I used two Keno lights to try and get a flat light without any shadows so I wouldn’t have to mess around too much in post production when I composited the images. My planned assistant for the evening Alex Reznick was out of action due to a broken finger. In a typical effort to procrastinate and delay the beginning of the shoot I accompanied Alex to the RPA hospital.
I always feel it is necessary to explore the context and environment for each performance I do for the camera. The video captures a moment of time and of my self and what happens around that moment will indirectly feed the final work. I had just spent an hour waiting in emergency with Alex before I returned to the studio. I had to abandon Alex early (he was there for 8 hours) because I couldn’t cope with the hospital scene.
In my work I break the body down to language. In emergency, bodies were breaking down in a very tangible and physical way. The woman sitting next to me was gasping and gulping, trying to suppress the sickness that was fighting its way up her throat. A child was vomiting into a small waste basket. A junkie was raving obscenities and pacing across the room. A man was hunched over clutching his stomach, muted screams as tears ran down his face. A solemn elderly couple sitting still and holding hands stared vacantly ahead. It is often only when the body breaks down that we become aware of it.
My work for the last year has been on love letters, and how an abstract notion can be reduced to four letters.
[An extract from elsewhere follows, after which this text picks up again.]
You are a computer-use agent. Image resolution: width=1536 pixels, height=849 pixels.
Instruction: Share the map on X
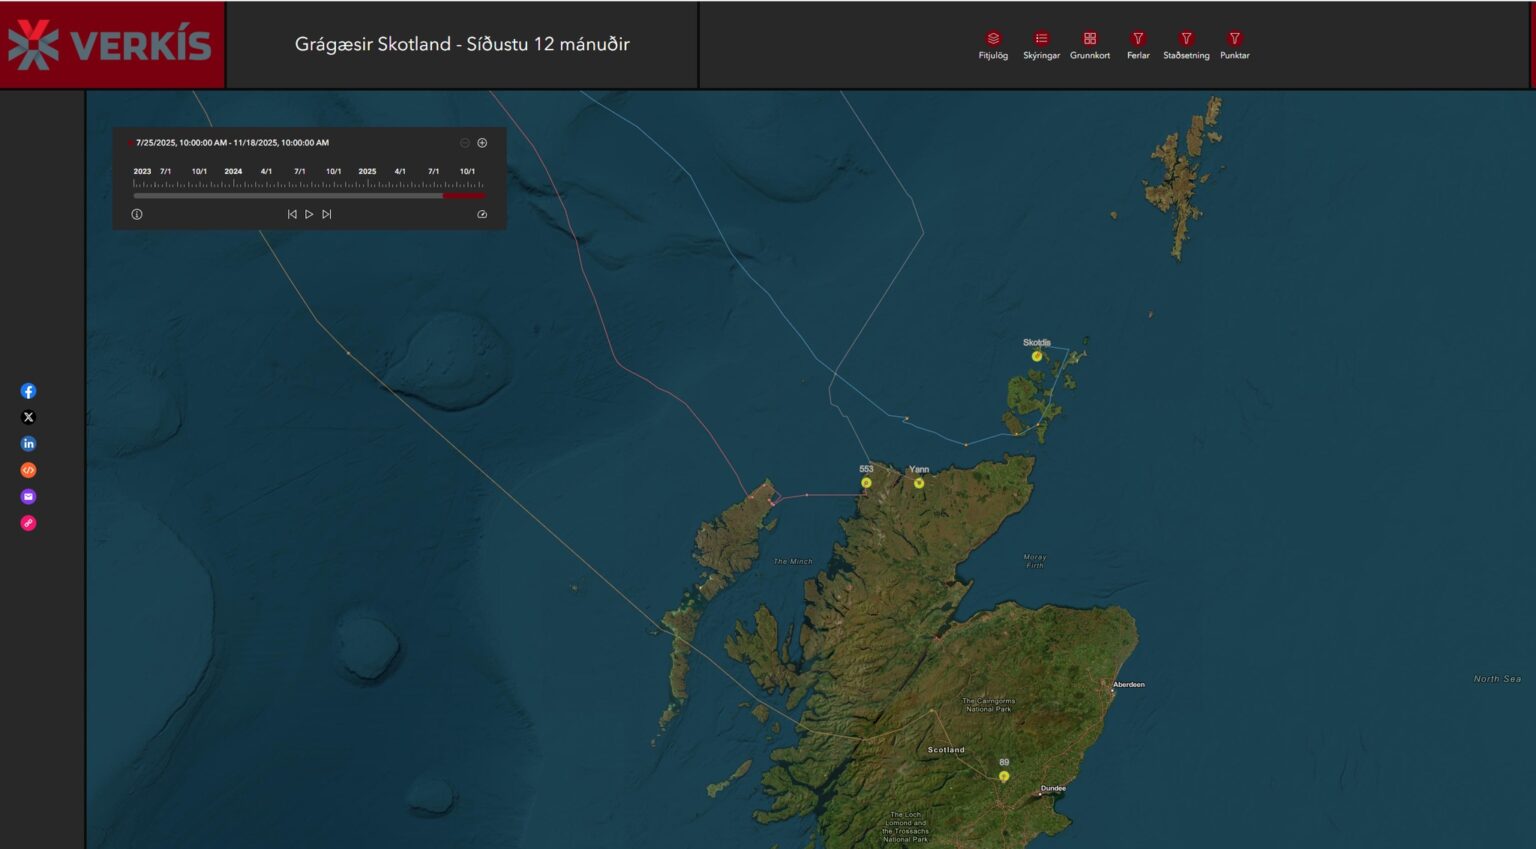28,417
Four scratches of line on paper. *Love* I imagine the invisible exchange in the air, particles of dust dancing around each other caught by rays of light. This invisible dance is where concepts meet and meanings merge. I say I love you. You say you love me. Each of our imagined meanings of love meet, collide and create some other meaning, unknown to both of us. But love also lies in the physical.
I remember moments when my body has broken down with another. Our sicknesses mix. Our fevers lead us to holiday together in hallucinations. Our bodies broken. We leave them on the bed together. We know they are there. We feel their physical presence. We know them more than ever. But we leave them behind. They don’t work anymore. Maybe it is here, in sickness, that we can transcend the barriers of skin and share this mutual imagining of meaning. Maybe we only moan and let our vile fluids stew together.
This was what I was thinking as I stood in the bright lights. My hands shaking. The camera rolling.